In the meantime, he has other mountains to assault. Mont Blanc in the French Alps, Switzerland’s iconic Matterhorn, Pakistan’s Broad Peak, Alpamayo in the Andes, and Carstensz Pyramid in Indonesia are among the rocks in his above-the-clouds schedule. When Brennan finally stands atop Everest, if he does make it, he will join the most exclusive club of mountaineers on the planet: scalers of the highest mountains on each of the seven continents. That, he says, will keep him going.


Deflated as he is, Brennan doesn’t consider this year’s cancelled trip to be strike three. He’s just on a different path and still at bat.

The charm of Kathmandu and the broad smiles of the Sherpas beckon him. The allure and danger of the Khumbu Icefall with its shifting crevasses and walls of ice larger than a house thrill him.
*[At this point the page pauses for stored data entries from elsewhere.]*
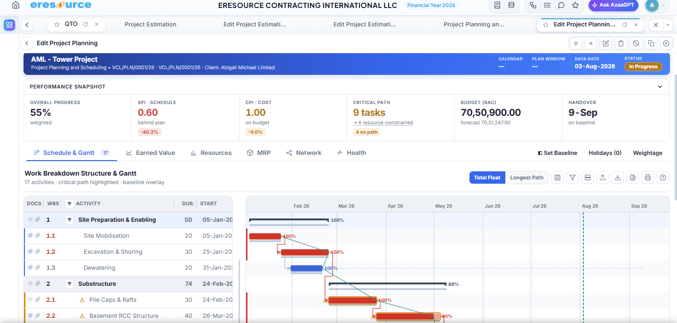Click the favorites star icon in header

click(x=575, y=5)
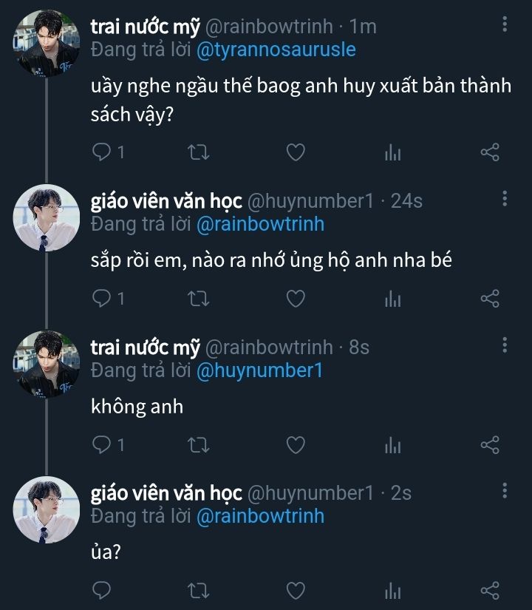Retweet the "không anh" reply
Viewport: 532px width, 610px height.
[x=199, y=444]
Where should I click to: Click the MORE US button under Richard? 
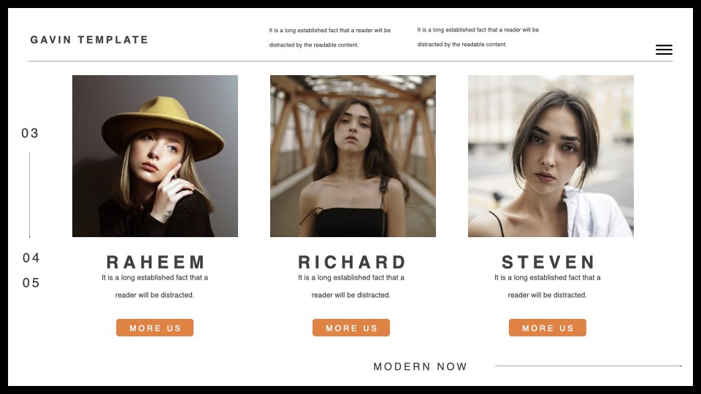(x=351, y=328)
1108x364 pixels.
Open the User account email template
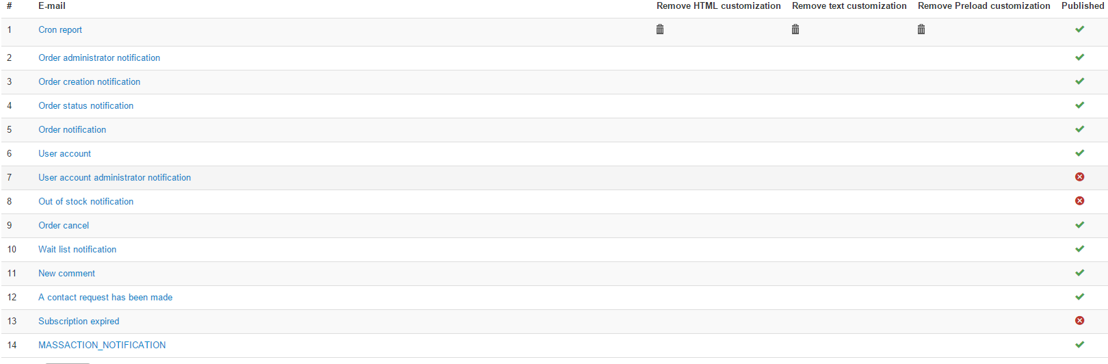tap(64, 154)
He looks forward to the glare of the sun off the snow, the deepening blue of the sky, and the crunch of his crampons. He is undaunted by the nighttime trek across the Western Cwm glacial basin and face of Mt. Lhotse. He thinks about that spot just below the Southeast Ridge, where it all ended last year, and how good it will feel to take the first step past it. And then there’s the summit.

Photograph courtesy of Matt Brennan

How will it feel? He might be surprised, says Cheripko, who reports there were the usual hugs, photos, and gazing at the majestic views of dozens of other formidable ice-capped peaks that shaped the wild landscape below him. It’s still all business, though, because more climbers have died descending than ascending. So, he admits, it wasn’t until a few hours later and out of the Death Zone that he could celebrate. “Then it just hit me, and I was simply overwhelmed with emotion,” he recalls.

Three weeks after an e-mail ended his 2020 quest, Brennan and I speak over Zoom. He’s in Florida for some sun and family time, and his voice still bears the sting of disappointment.

But he’s undaunted, and we talk about this story and how it might look to a reader in July. Will it appear trivial when compared to the disruptions we’ve all experienced in our lives? Will it seem oblivious—or worse, disrespectful—to the pandemic’s brutal toll? Or will readers enjoy a story about fighters who pull themselves off the mat, who face adversity with audacity and don’t give up on their dreams?

I wish I could end the story with a triumphant Matt Brennan standing on the summit of Mt. Everest, bright sun shining off his Ray-Bans, eclipsed only by the smile on his face. I’m looking forward to adding that paragraph in two years.